Sunday, September 13, 2009

Web Worker API Shim Demo Posted

I finally got the Web Worker API shim demo posted on Google Code tonight.

There is an interesting trick to posting the demo HTML page where you need to set the svn:mime-type property to "text/html" or it won't be served as HTML. Makes sense but confused me for a while and made me sidetrack looking at cleaning up my old portfolio site.

Not that that wouldn't be a great idea, too.

Web Worker Demo

To see the shim, visit that URL with a non-supporting browser that has Google Gears installed. You may also be interested in comparing it against browser implementing web workers natively such as FF 3.5.

The shim is implemented via two classes. Probably the simplest way to understand how they work is from the inside out. Implementing the Worker object and the worker-to-worker-thread messaging mechanism on top of Gears is pretty simple. But the API doesn't just cover instantiating a worker, giving it some work to do and talking to it. The API defines a window-like environment that the worker thread operates in, where other APIs are available:

WorkerGlobalScope

Once the WorkerGlobalScope is created, the Worker itself is a dispatcher, sending and receiving messages. So what does the WorkerGlobalScope look like and how do we make one?

The HTML5 Web Workers API spec covers the WorkerGlobalScope in detail. WorkerGlobalScope.js is my implementation. In it, we have constructor functions for each of the WorkerGlobalScopes (Dedicated, Shared and the "base") which handle setting instance variables both private and public. We also have DedicatedWorkerGlobalScope onmessage prototype and a prototype object which handles all of the methods available in any WGS, including empty Worker and SharedWorker constructor methods.

But the WorkerGlobalScope established by the constructor and prototype is incomplete -- not only because I haven't finished everything! It is missing the very crucial piece of providing a working Worker implementation.

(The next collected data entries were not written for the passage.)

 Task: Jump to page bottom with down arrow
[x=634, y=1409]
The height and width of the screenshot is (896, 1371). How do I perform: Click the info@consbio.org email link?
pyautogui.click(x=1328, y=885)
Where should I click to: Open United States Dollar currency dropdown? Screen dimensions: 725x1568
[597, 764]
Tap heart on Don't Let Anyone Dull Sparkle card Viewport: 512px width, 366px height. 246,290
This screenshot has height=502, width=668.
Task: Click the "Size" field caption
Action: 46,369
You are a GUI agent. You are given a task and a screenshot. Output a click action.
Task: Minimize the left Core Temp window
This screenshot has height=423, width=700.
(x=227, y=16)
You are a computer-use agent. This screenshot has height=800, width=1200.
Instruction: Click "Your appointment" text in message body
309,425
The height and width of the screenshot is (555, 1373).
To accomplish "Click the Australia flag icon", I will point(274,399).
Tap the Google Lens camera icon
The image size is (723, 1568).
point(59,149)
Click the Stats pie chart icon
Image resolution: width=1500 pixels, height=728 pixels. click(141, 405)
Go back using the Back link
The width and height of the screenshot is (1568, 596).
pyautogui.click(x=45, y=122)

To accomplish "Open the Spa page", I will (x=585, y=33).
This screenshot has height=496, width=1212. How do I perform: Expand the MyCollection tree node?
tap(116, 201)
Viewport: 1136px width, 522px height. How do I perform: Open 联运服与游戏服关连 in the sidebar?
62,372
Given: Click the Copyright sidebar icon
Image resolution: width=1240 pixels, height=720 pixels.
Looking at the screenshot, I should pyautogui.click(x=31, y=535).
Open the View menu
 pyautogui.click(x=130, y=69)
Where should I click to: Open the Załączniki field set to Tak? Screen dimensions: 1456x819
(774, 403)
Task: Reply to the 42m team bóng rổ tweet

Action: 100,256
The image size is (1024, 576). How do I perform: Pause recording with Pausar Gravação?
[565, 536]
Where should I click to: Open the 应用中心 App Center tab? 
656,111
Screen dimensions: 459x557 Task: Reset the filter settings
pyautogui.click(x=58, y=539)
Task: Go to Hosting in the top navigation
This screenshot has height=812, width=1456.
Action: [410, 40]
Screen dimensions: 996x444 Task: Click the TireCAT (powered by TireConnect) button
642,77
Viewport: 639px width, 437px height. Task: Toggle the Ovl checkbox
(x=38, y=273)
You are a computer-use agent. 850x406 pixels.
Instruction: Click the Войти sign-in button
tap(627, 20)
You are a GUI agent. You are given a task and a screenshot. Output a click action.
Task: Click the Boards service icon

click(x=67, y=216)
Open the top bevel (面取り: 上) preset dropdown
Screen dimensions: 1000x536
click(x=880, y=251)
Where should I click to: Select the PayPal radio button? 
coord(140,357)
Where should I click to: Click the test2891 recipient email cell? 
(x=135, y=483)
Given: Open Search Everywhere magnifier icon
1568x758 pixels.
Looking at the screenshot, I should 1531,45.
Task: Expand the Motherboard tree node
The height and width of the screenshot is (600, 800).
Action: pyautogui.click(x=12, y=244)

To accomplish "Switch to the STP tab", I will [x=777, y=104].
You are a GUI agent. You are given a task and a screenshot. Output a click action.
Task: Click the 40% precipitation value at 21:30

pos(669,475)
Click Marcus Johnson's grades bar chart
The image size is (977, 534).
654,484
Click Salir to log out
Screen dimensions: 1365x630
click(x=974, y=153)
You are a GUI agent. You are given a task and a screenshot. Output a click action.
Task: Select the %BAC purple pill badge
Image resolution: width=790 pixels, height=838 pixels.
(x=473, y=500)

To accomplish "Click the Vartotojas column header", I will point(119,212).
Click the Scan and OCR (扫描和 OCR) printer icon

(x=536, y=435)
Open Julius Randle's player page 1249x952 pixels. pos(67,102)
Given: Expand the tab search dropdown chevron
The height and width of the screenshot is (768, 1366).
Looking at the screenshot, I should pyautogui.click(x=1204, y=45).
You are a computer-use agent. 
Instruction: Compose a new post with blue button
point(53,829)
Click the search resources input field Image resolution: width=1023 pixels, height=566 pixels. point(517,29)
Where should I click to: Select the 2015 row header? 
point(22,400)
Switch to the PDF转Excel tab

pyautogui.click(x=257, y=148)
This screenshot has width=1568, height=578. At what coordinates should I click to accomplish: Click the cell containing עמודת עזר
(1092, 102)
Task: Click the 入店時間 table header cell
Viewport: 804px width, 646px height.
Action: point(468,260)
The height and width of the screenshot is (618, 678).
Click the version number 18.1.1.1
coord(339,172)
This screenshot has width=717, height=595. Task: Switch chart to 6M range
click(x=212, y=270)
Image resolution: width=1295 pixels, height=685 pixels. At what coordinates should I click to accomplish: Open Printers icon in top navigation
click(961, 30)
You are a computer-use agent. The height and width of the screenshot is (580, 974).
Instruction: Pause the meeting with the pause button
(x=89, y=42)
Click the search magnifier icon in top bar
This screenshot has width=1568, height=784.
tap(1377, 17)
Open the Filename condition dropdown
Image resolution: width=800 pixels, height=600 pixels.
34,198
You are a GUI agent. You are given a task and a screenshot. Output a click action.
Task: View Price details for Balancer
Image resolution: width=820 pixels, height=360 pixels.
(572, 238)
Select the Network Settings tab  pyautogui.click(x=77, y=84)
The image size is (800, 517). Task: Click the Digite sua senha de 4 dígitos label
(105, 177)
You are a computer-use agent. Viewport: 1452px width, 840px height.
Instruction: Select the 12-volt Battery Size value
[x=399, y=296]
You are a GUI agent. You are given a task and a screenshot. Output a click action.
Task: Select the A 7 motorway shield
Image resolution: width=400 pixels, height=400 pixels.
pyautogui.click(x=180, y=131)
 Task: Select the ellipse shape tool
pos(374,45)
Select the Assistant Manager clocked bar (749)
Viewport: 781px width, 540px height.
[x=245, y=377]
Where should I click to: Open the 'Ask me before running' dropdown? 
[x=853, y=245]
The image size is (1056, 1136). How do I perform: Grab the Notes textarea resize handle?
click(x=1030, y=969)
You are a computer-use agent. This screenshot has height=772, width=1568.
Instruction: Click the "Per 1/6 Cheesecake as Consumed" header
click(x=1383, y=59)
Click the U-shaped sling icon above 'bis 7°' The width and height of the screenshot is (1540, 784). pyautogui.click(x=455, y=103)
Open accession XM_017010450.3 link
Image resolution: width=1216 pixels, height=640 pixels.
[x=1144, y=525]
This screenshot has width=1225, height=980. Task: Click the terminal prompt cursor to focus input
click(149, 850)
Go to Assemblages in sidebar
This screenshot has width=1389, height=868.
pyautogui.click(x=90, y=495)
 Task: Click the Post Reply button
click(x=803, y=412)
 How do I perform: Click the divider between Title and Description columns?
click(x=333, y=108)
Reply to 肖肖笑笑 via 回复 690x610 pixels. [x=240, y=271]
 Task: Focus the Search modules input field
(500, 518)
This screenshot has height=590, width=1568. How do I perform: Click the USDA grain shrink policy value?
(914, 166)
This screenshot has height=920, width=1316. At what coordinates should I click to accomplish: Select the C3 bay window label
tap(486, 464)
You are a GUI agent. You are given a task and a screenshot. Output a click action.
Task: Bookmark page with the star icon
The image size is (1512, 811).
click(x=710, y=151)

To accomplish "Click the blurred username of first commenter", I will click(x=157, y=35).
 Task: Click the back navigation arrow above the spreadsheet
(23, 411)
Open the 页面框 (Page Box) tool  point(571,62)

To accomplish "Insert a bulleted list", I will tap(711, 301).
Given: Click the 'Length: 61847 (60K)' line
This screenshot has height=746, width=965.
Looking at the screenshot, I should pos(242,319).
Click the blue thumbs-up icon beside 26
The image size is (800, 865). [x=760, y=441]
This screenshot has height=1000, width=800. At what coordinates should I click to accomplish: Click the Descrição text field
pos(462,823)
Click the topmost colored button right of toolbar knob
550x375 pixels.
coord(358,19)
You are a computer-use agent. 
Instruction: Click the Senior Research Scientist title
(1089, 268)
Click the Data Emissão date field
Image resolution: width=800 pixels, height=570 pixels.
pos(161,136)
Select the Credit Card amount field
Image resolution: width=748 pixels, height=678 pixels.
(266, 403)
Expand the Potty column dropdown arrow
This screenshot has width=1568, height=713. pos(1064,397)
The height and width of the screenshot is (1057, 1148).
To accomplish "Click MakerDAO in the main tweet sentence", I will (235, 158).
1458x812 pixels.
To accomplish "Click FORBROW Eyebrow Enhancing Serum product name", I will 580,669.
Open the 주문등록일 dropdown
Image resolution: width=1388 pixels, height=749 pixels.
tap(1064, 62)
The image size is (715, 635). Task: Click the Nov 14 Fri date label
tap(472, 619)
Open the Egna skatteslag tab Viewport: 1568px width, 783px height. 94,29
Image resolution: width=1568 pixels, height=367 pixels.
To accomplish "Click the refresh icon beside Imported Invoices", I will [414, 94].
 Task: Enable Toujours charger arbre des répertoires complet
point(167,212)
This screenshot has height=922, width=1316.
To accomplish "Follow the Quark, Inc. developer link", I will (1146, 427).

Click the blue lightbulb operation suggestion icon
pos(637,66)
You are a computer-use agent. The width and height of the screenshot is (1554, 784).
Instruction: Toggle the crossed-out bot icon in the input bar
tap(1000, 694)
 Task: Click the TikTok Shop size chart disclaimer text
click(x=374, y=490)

Of course, we can't have a WorkerGlobalScope without having already created a Worker. The implementation of Worker is provided not directly by WorkerGlobalScope but by the calling Worker. The DedicatedWorker.js file bootstraps the Worker into the originating window environment with the InitWorker method that returns the DedicatedWorker constructor.

Simplified:

Worker = (function InitWorker(window) {
function DedicatedWorker(url) {
...
}
return DedicatedWorker;
})(this,navigator,WorkerGlobalScopeSource);


The InitiWorker method provides closure around the bootstrap parameters. "this", the global scope for workers. "navigator", the navigator object passed through from the global scope. The source which can be used to create the WGS. Because it is named, it can be easily passed as a string via function decompilation into the Gears worker pool thread. It is my understanding that because it is defined as part of an assignment operation, it does not pollute the namespace (I think there are some finer points there, but I don't know them as well as I would like).

When we create the code to execute our worker's payload in the workerPool, which must instantiate the worker global scope and make all of the APIs available to the worker, we basically repeat the exact same construction. There it is text and not source code, but it is still the same thing. In this way, we share the source code for Workers and WorkerGlobalScope with all child instances even though we cannot directly pass the objects.

The code which is executed by the Gears workerPool thread:


this._source = [
wgsSource,
"var wgs = new DedicatedWorkerGlobalScope(\""+url+"\");",
"wgs.navigator = " + toSource.call(navigator)+";",
"wgs.navigator.online=true;",
"Worker=wgs.Worker=("+InitWorker+")(wgs,"+ toSource.call(navigator) +",'"+ escapeQuotes(wgsSource)+"');",
"wgs._loadSource({url: ['" + url + "'], "+
"callback: function(scripts){ wgs._scripts = scripts; wgs._execute('importScripts(\""+url+"\")'); } });"
].join("\n");


Matters are complicated by the fact that the HttpRequest object (analog to XHR) available in Gears does not allow for synchronous operations but that is a story for another day.

As the credits on the demo say, thanks to Andrea Giammarchi for pointing me at the need for this shim.